The move, developed by Senator Matt Canavan and moved by Barnaby Joyce would have hijacked a bill on the Clean Energy Finance Corporation - intended to create a $1 billion grid reliability fund - to also allow the investment body to fund high-energy low-emissions coal-fired power stations.

MARYBOROUGH VISIT: (L) Federal MP Llew O'Brien. Global Manufacturing Group Director of Business Development, Phil Dowling and Prime Minister Scott Morrison discuss manufacturing in Maryborough. Photo: Stuart Fast
MARYBOROUGH VISIT: (L) Federal MP Llew O'Brien. Global Manufacturing Group Director of Business Development, Phil Dowling and Prime Minister Scott Morrison discuss manufacturing in Maryborough. Photo: Stuart Fast

Reports dubbed it the "latest move from National party aligned MPs pushing back against the Liberals on coal and net zero emissions", while Liberal MP Craig Kelly had also voiced support for the amendment.
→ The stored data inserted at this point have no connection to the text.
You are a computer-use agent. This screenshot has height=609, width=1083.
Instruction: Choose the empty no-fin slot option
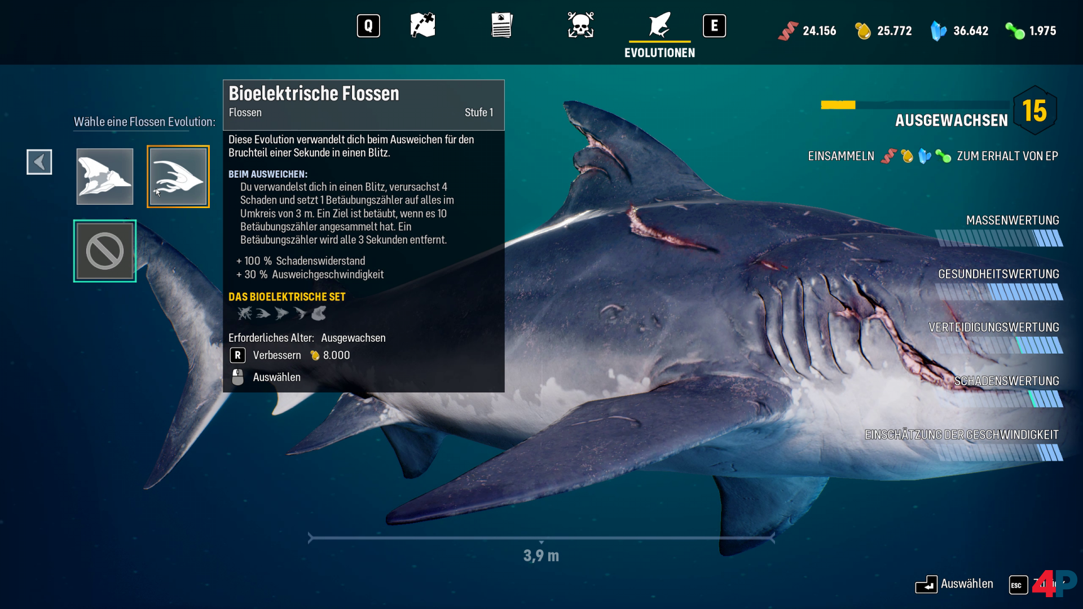pyautogui.click(x=104, y=250)
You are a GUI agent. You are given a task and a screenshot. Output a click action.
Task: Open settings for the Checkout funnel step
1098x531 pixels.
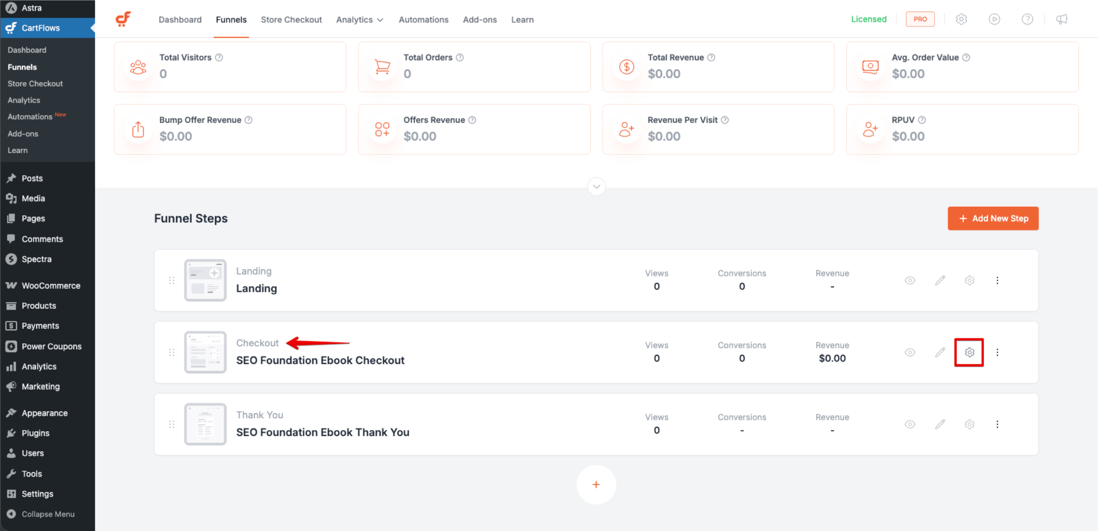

Mr O'Brien claimed a net zero emissions target would cost 400,000 Australians their jobs based on economic modelling in New Zealand.

"Most of those job losses would be in regional towns because it is our farming, mining and manufacturing industries that would be worst hit," he said.
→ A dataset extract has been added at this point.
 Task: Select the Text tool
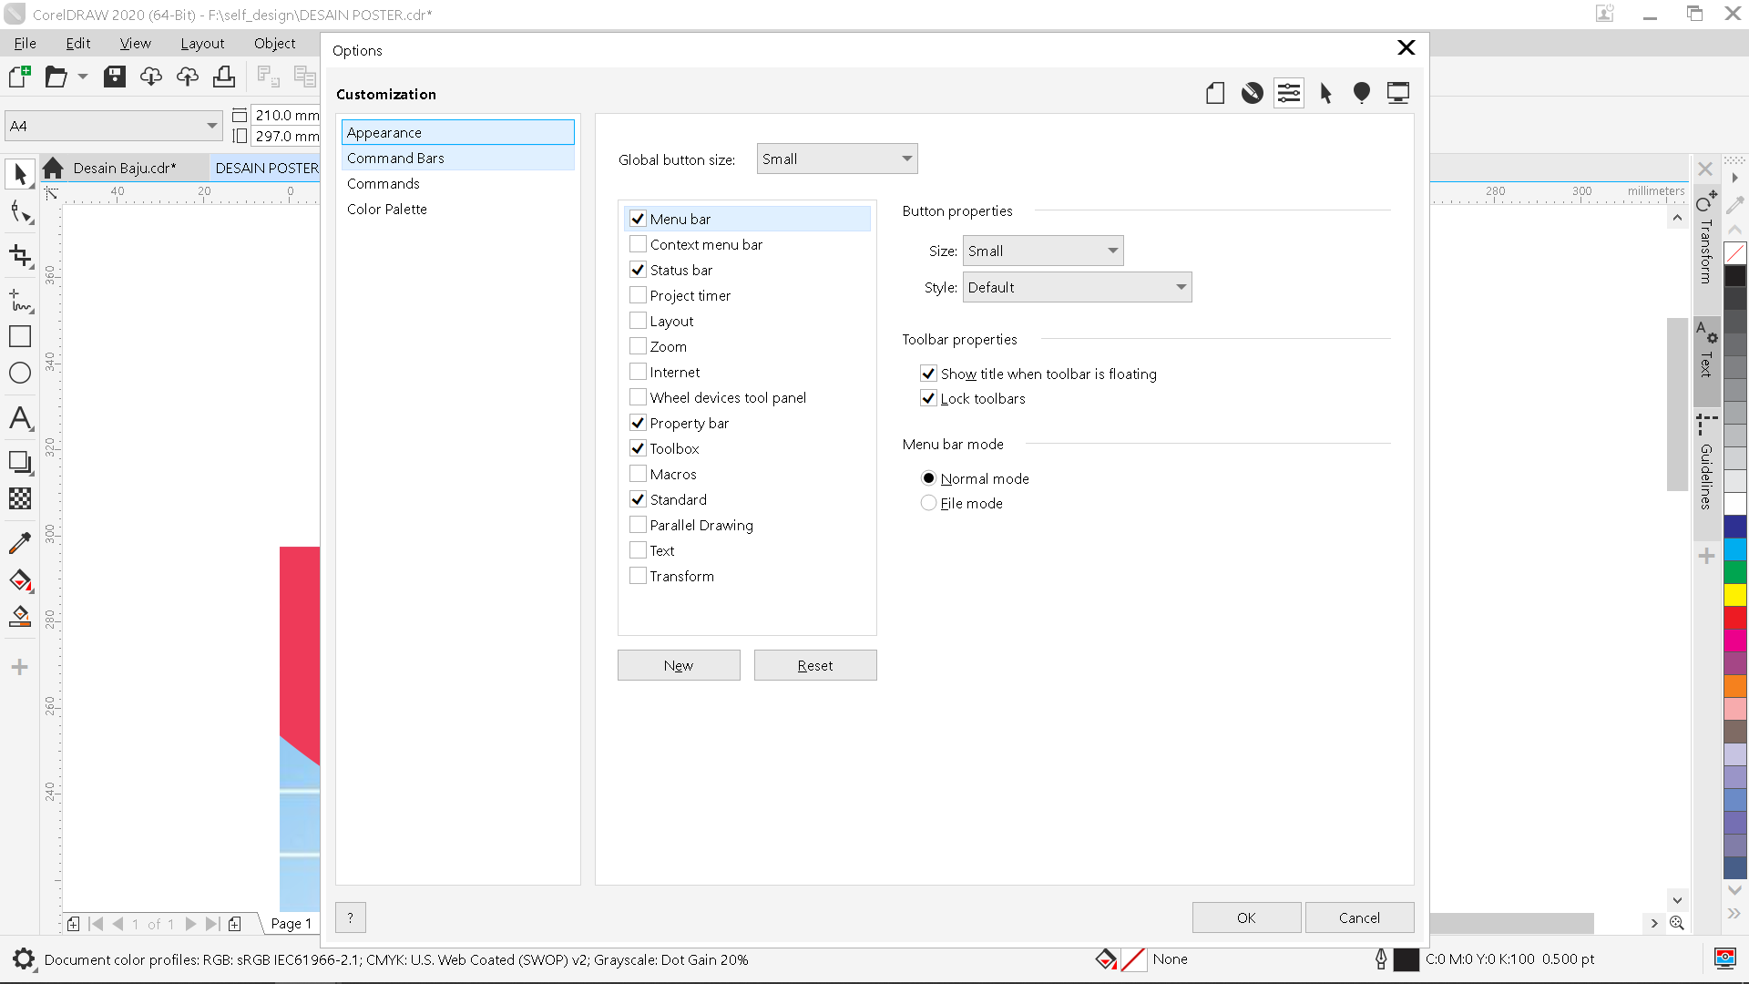tap(19, 418)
"Coal remains our second biggest export and by far our largest source of electricity.

"Just this week it was revealed that surging Australian coal exports could increase Australian Government revenues by $2 billion a year, which just happens to be the cost of the increase in the Jobseeker payment. If we shut down coal we won't be able to pay the bills."

Mr O'Brien said renewable energy investments like the Forest Wind Project in the Tuan Forest were "great", but could not be relied on.

"We can't rely on them alone because they only work when the wind blows and the sun shines," he said.

"If we don't have power stations that can work all the time our factories will shut down and people won't be able to keep warm when they need to.

 

"So to attract investment in reliable power we think we should allow the Clean Energy Finance Corporation to invest in High Efficiency, Low Emission coal fired power stations.

"These modern clean coal power stations will lower emissions, by about 25 per cent compared to an old coal fired power station, and provide us with the affordable and reliable power we need to bring back manufacturing jobs back to Australia."